Mary Vinograd of Bethesda wants to eat wild mushrooms.
But not until she learns more about the sometimes poisonous fungi, she said.
Vinograd was one of about 15 hikers to attend a mushroom walk Sunday morning hosted by the Potomac Conservancy at the C&O Canal near Lock 8 in Potomac.
The walk, along with a medicinal plant walk, were both popular last year, so the conservancy chose to bring them back this summer, said Lydia Tukarski, the conservancy’s communication manager.
The walks are enjoyable because they introduce walkers to flora they may not normally notice, Tukarski said.
The conservancy, a Silver Spring-based nonprofit committed to preserving the Potomac River and its tributaries, hosts free educational walks May through October.
By engaging people in their environment with events such as the walks, they learn to love it, and then they want to protect it, Tukarski said.
Vinograd took notes as Buddy Kilpatrick, a mushroom enthusiast of Arlington, Va., told the group what to look out for.
“[I’m learning] how to keep from killing myself, and my family,” Vinograd said, laughing.
Kilpatrick also brought mushrooms with him, and held up a bolete, one of the best-tasting kinds, he said. But if a bolete has a red sponge on the bottom of its cap and turns blue when you scratch it, it’s probably poisonous, he said.
Kilpatrick has been eating wild mushrooms for 30 years. He reminded the group there are no set rules for which mushrooms are safe to eat out of the more than 20,000 kinds total.
Vinograd said mushrooms intrigue her.
“My father was big on survival, and what we would do if we were stuck in the wild,” she said.

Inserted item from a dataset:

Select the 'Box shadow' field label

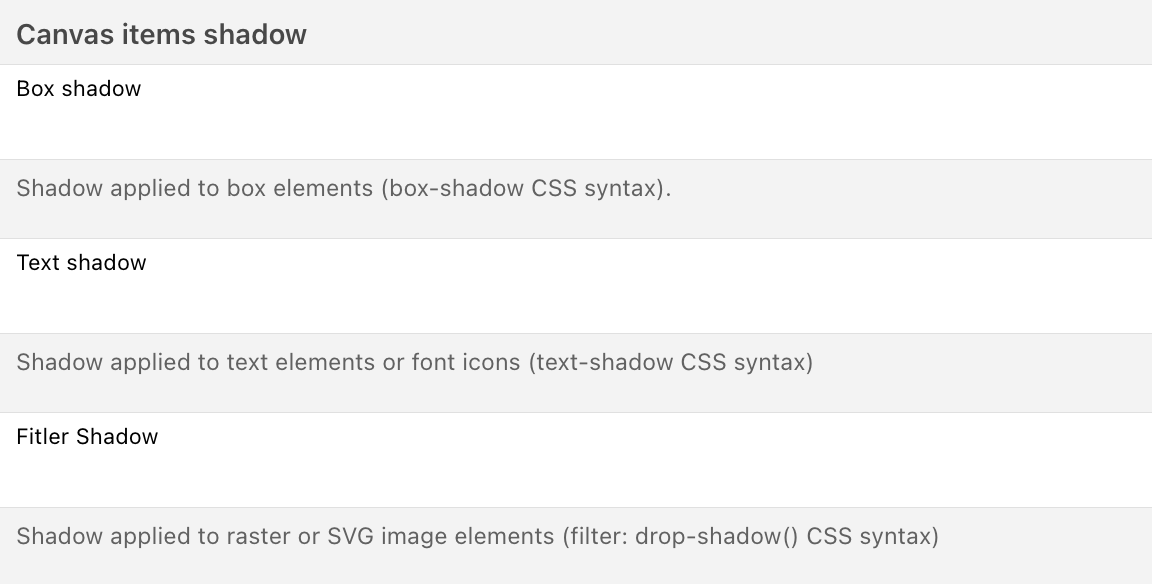coord(79,89)
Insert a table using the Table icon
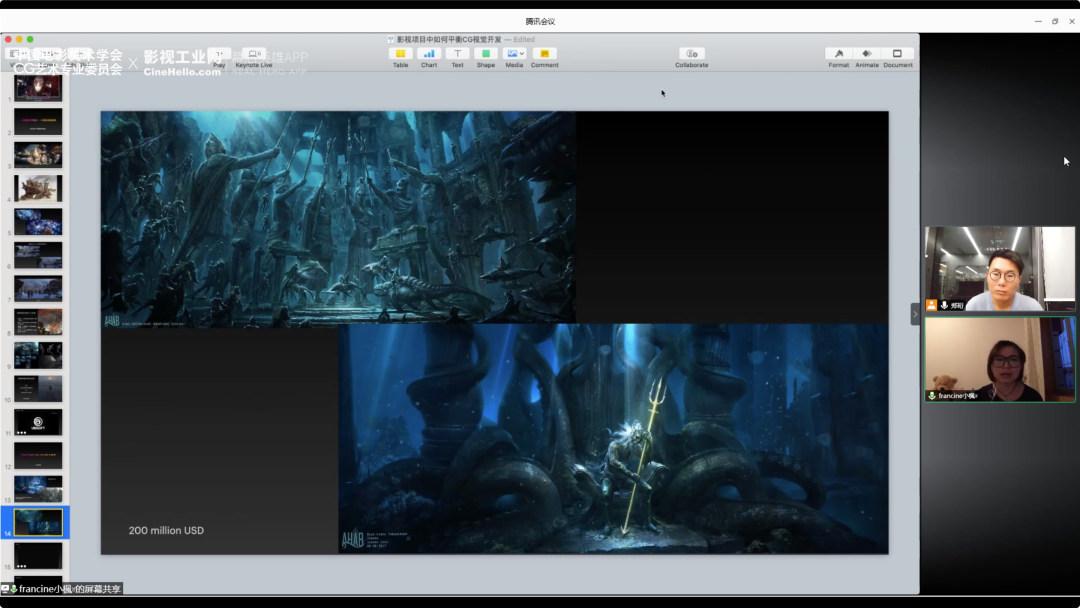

Kilpatrick has no related, formal education. Instead, he learned about mushrooms by joining clubs such as the Mycological Association of Washington, a nonprofit organization that shares information about fungi, and eating them because, well, he was hungry.
“I would go trout fishing, and I kept running out of things to eat.”
He collects about 10 pounds of mushrooms annually. There are a few hot spots in the county, but he wouldn’t reveal them.
“Those are my secret places,” he said.